Stated goal:
Edit the rows from the first one up to and including the row containing "click(845, 68)": replace "status bar" with "footer bar" and leave everything else as it is.

Pointing records for text and elements
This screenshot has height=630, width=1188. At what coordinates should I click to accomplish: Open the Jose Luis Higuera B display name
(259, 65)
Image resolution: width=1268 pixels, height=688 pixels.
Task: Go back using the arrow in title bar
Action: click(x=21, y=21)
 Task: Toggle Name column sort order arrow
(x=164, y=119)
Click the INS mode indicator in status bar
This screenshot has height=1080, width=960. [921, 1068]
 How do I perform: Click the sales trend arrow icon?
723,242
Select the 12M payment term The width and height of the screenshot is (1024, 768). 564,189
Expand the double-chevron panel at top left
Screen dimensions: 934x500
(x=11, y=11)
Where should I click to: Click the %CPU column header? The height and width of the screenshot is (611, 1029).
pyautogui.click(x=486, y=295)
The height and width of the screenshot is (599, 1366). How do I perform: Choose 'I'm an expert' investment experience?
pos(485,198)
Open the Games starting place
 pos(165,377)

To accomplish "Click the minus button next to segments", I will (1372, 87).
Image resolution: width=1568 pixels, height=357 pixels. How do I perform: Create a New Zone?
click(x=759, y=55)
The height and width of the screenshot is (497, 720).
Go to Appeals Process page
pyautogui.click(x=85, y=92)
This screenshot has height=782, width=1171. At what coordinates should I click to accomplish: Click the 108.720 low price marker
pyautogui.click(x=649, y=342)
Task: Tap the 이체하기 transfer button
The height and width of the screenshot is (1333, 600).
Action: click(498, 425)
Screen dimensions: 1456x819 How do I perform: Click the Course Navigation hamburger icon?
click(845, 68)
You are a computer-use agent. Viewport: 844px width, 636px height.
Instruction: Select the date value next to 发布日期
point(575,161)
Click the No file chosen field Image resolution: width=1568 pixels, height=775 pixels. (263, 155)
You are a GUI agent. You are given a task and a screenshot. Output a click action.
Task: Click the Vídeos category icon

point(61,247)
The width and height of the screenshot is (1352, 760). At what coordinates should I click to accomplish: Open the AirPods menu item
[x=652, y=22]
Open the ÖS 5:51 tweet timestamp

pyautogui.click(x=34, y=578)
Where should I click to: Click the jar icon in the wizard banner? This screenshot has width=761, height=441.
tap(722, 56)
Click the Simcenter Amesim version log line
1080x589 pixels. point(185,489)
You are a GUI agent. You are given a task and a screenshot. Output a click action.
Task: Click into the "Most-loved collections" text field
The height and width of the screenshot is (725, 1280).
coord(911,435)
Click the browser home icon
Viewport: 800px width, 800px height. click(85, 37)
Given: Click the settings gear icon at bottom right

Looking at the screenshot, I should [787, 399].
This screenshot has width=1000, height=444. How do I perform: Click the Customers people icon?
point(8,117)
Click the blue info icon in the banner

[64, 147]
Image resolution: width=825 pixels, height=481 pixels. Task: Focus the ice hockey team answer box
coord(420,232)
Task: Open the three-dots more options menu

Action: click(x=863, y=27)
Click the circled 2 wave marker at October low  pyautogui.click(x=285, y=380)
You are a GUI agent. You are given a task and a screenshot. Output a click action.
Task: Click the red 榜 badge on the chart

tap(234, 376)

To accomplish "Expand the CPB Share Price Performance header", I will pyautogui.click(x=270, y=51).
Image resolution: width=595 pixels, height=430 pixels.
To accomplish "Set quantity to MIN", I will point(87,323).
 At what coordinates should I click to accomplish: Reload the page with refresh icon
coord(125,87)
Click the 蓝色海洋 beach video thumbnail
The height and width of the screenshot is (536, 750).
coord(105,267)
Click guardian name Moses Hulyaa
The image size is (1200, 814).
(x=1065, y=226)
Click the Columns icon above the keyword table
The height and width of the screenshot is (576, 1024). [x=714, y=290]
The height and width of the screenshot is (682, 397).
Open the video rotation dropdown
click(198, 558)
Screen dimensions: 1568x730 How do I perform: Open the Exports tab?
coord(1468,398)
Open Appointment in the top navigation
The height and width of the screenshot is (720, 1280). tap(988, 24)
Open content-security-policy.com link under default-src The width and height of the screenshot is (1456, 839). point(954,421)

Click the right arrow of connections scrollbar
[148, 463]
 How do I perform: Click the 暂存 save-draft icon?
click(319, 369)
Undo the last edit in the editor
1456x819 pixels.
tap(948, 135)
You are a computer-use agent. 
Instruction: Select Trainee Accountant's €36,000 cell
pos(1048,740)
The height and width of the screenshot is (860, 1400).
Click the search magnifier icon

Solution for this problem:
This screenshot has height=630, width=1188. At what coordinates should I click to accomplish: Open the Jose Luis Higuera B display name
(259, 65)
Image resolution: width=1268 pixels, height=688 pixels.
Task: Go back using the arrow in title bar
Action: click(x=21, y=21)
 Task: Toggle Name column sort order arrow
(x=164, y=119)
Click the INS mode indicator in footer bar
This screenshot has height=1080, width=960. [921, 1068]
 How do I perform: Click the sales trend arrow icon?
723,242
Select the 12M payment term The width and height of the screenshot is (1024, 768). 564,189
Expand the double-chevron panel at top left
Screen dimensions: 934x500
(x=11, y=11)
Where should I click to: Click the %CPU column header? The height and width of the screenshot is (611, 1029).
pyautogui.click(x=486, y=295)
The height and width of the screenshot is (599, 1366). How do I perform: Choose 'I'm an expert' investment experience?
pos(485,198)
Open the Games starting place
 pos(165,377)

To accomplish "Click the minus button next to segments", I will (1372, 87).
Image resolution: width=1568 pixels, height=357 pixels. How do I perform: Create a New Zone?
click(x=759, y=55)
The height and width of the screenshot is (497, 720).
Go to Appeals Process page
pyautogui.click(x=85, y=92)
This screenshot has height=782, width=1171. At what coordinates should I click to accomplish: Click the 108.720 low price marker
pyautogui.click(x=649, y=342)
Task: Tap the 이체하기 transfer button
The height and width of the screenshot is (1333, 600).
Action: click(498, 425)
Screen dimensions: 1456x819 How do I perform: Click the Course Navigation hamburger icon?
click(845, 68)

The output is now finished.